=== Begin Enclosure ===
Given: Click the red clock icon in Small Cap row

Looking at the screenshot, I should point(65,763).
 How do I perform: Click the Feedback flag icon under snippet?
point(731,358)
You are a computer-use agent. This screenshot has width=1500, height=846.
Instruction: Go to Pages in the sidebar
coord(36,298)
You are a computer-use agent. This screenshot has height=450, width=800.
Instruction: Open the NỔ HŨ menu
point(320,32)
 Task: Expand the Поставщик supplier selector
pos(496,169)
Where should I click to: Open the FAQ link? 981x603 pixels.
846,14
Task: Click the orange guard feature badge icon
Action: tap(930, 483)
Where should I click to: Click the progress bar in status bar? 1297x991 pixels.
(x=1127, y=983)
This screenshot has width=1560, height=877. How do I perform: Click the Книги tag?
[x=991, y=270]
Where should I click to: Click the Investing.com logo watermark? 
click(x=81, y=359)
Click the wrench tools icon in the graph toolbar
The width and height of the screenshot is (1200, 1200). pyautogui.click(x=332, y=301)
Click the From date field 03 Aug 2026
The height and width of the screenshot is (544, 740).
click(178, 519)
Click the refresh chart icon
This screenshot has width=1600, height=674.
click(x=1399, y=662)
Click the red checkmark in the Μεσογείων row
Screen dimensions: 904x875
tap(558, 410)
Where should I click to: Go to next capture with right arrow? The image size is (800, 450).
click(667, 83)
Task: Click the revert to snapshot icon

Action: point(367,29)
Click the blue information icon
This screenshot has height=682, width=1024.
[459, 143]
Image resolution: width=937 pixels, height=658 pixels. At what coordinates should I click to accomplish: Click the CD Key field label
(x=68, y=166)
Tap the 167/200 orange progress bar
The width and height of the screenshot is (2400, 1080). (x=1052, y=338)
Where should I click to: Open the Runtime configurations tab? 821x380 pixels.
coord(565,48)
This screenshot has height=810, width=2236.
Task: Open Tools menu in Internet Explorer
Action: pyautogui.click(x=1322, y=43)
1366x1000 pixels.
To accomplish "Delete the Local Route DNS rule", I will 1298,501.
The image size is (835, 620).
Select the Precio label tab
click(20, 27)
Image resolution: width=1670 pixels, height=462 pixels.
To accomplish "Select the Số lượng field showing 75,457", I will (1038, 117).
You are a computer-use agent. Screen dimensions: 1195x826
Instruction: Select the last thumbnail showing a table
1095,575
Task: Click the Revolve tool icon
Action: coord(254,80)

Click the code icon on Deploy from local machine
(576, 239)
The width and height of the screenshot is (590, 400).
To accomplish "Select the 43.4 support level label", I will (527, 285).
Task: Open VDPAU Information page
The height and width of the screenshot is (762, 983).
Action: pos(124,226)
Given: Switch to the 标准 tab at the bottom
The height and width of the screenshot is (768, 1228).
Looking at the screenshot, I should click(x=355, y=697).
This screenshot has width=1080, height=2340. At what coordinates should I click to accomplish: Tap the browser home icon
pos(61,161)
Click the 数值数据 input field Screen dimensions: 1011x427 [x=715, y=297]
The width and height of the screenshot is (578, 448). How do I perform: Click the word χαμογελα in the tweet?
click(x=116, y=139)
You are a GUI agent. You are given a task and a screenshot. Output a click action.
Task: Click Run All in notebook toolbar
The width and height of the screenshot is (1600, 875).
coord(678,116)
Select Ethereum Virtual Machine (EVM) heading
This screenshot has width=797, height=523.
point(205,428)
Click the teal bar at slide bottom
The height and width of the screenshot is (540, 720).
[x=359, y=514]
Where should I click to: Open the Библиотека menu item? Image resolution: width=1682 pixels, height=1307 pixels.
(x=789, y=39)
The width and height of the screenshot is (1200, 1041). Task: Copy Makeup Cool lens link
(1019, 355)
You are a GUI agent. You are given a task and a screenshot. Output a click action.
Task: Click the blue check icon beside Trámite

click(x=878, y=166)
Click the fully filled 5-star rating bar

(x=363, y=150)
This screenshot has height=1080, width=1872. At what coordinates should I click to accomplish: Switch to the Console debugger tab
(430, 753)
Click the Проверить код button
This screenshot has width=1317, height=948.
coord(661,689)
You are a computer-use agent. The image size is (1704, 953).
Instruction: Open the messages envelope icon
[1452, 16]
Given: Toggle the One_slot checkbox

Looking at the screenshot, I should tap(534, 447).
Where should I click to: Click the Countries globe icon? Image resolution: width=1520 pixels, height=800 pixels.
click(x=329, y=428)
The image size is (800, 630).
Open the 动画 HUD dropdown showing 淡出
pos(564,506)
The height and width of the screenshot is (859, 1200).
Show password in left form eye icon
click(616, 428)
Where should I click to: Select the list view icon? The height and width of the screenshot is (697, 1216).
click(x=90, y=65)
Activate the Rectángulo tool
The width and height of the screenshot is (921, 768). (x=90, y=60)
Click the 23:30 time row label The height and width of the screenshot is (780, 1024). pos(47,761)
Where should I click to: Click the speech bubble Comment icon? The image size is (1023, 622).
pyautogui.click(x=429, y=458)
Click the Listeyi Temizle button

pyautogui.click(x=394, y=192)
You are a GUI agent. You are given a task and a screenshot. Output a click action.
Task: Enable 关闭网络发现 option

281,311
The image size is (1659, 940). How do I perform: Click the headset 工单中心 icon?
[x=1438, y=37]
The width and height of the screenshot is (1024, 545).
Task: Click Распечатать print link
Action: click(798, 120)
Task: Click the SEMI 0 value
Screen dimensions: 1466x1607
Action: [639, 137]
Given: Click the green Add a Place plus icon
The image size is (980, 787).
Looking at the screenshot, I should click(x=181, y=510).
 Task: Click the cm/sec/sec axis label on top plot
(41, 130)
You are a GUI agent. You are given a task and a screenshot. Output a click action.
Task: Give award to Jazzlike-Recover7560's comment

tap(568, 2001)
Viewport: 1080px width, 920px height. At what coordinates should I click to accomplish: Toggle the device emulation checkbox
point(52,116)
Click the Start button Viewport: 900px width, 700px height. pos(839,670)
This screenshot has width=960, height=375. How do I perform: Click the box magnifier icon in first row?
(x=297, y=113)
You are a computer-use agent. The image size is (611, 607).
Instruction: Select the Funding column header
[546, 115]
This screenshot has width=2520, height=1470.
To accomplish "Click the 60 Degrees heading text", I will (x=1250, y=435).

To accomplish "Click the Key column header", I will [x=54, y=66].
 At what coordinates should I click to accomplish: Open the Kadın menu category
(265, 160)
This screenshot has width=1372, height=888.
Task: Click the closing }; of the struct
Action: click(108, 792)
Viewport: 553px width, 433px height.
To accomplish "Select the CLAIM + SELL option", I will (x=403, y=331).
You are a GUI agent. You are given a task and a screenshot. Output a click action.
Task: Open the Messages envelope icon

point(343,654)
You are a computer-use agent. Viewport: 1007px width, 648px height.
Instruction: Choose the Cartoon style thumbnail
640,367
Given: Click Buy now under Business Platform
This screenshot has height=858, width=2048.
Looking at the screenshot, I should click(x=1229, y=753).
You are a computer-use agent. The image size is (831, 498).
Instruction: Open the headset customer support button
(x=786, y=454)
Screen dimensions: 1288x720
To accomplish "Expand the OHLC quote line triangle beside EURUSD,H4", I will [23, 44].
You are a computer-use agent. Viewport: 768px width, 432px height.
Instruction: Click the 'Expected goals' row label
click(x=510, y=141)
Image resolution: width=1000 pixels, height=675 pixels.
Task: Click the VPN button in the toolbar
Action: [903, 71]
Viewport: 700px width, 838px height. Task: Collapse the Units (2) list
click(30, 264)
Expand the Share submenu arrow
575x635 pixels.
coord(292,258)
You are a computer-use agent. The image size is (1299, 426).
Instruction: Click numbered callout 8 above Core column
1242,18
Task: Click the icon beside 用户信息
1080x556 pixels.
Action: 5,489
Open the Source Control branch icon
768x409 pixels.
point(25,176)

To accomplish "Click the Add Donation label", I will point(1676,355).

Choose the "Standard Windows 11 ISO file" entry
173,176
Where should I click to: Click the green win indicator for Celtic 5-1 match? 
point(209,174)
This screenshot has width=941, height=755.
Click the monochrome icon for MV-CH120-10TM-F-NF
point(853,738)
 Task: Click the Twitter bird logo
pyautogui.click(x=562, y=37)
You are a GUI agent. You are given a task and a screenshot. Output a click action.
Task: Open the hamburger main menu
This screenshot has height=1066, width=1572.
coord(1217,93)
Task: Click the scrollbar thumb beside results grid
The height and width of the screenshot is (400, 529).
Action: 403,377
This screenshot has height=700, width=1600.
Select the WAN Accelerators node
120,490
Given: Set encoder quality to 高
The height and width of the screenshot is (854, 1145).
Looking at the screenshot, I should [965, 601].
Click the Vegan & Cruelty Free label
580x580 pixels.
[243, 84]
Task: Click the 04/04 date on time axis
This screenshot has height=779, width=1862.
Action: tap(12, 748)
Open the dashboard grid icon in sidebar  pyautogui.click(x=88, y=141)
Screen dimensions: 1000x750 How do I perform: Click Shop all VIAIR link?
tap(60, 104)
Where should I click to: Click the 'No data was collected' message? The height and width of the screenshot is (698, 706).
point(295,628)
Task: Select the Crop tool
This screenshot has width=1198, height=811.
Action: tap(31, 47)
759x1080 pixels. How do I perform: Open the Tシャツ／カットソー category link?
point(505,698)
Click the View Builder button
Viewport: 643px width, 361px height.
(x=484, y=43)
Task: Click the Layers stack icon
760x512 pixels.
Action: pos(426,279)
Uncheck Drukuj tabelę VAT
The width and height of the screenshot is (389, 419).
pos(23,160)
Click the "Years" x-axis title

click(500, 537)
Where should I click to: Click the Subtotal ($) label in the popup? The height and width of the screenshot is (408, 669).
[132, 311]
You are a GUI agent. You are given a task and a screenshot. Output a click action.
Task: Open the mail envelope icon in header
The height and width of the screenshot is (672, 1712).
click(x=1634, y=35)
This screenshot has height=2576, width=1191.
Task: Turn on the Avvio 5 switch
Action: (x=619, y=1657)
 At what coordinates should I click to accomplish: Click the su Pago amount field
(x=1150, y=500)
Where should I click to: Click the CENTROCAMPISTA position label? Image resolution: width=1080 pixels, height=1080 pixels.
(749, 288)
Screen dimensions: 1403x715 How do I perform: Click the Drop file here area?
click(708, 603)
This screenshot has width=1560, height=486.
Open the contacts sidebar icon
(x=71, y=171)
=== End Enclosure ===
» DIRECTIONS FOR THIS TASK:
Only lines containing the string "will" belong in the answer; find them in the data above and copy them.

» WRITTEN SOLUTION:
To accomplish "Delete the Local Route DNS rule", I will 1298,501.
To accomplish "Select the Số lượng field showing 75,457", I will (1038, 117).
To accomplish "Select the 43.4 support level label", I will (527, 285).
To accomplish "Click the 60 Degrees heading text", I will (x=1250, y=435).
To accomplish "Click the Key column header", I will [x=54, y=66].
To accomplish "Select the CLAIM + SELL option", I will (x=403, y=331).
To accomplish "Expand the OHLC quote line triangle beside EURUSD,H4", I will [23, 44].
To accomplish "Click the Add Donation label", I will point(1676,355).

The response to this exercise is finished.